Low back pain in over 95% of cases is managed conservatively with lumbar spine treatment, without the need for surgery.
Acute lumbar strain may resolve quickly with an adequate amount of rest combined with proper activity. Gentle stretching, occasional anti-inflammatory usage or muscle relaxers can assist the patient during the acute phase of lumbar strain. Excessive bed rest or inactivity may actually delay recovery. For the most part, lumbar strain is only temporary and most patients recover within a 2-12 week time frame, depending on cause and severity of a potential back injury.
For those with serious cases of acute back pain, it is vital to get an accurate diagnosis in order to receive the proper spine treatment. This is important to rule out any serious underlying and progressive disease or problem that can worsen and create permanent damage.
Of most concern with back pain is the incident of recurrence in those that have experienced one episode. Maintaining an adequate level of fitness, flexibility, strength and applying appropriate body maneuvers with lifting techniques can go a long way in avoiding this problem.
What are the symptoms of a possible spine condition?
Signs and symptoms of a neck or low back injury may include:
- Low back pain & neck pain
- Decreased function due to low neck & back pain
- Altered sensation or sharp and shooting pains that radiate down to the lower leg, ankle or foot, or arms
- Radiating pain, numbness, weakness or loss of function in the limbs
If you are experiencing any of these neck or back injury symptoms, it is recommended that you contact your spine physician without delay.
What are the benefits of minimally invasive spine surgery?
Traditional spine surgery involves more invasive techniques to accomplish what minimally invasive spine surgery now offers. Utilizing a much smaller incision is only one advantage.
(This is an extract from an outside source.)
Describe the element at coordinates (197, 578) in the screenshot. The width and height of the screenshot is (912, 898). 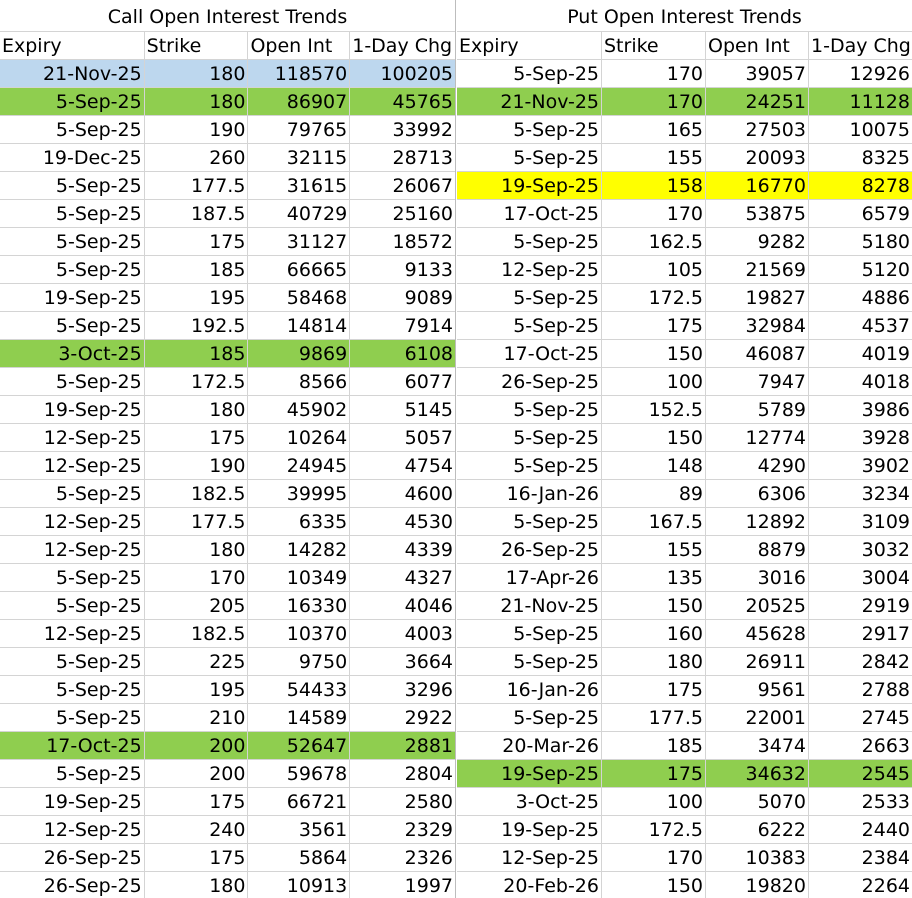
I see `call-strike-cell: 170` at that location.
Traditional spine surgery requires more separation or retraction of the muscles and surrounding soft tissues to insert instrumentation and any hardware necessary to address the problem. Through minimally invasive techniques, additional trauma is avoided. As a result, patients experience less surgical blood loss, lower risk of infection, less post-operative pain and less scarring.
Additional benefits of minimally invasive spine surgery are that patients also require much less anesthesia, and hospital stays are dramatically shorter. Spine surgery usually requires four to five days of inpatient hospitalization, but many patients are able to go home much quicker after spine surgery.
How does minimally invasive spine surgery work?
Muscles are dilated apart, rather than incised, and the operation is performed with minimal injury to the surrounding soft tissues. Depending on the specific diagnosis and surgical technique used, minimally invasive procedures may be performed either on an inpatient or outpatient basis.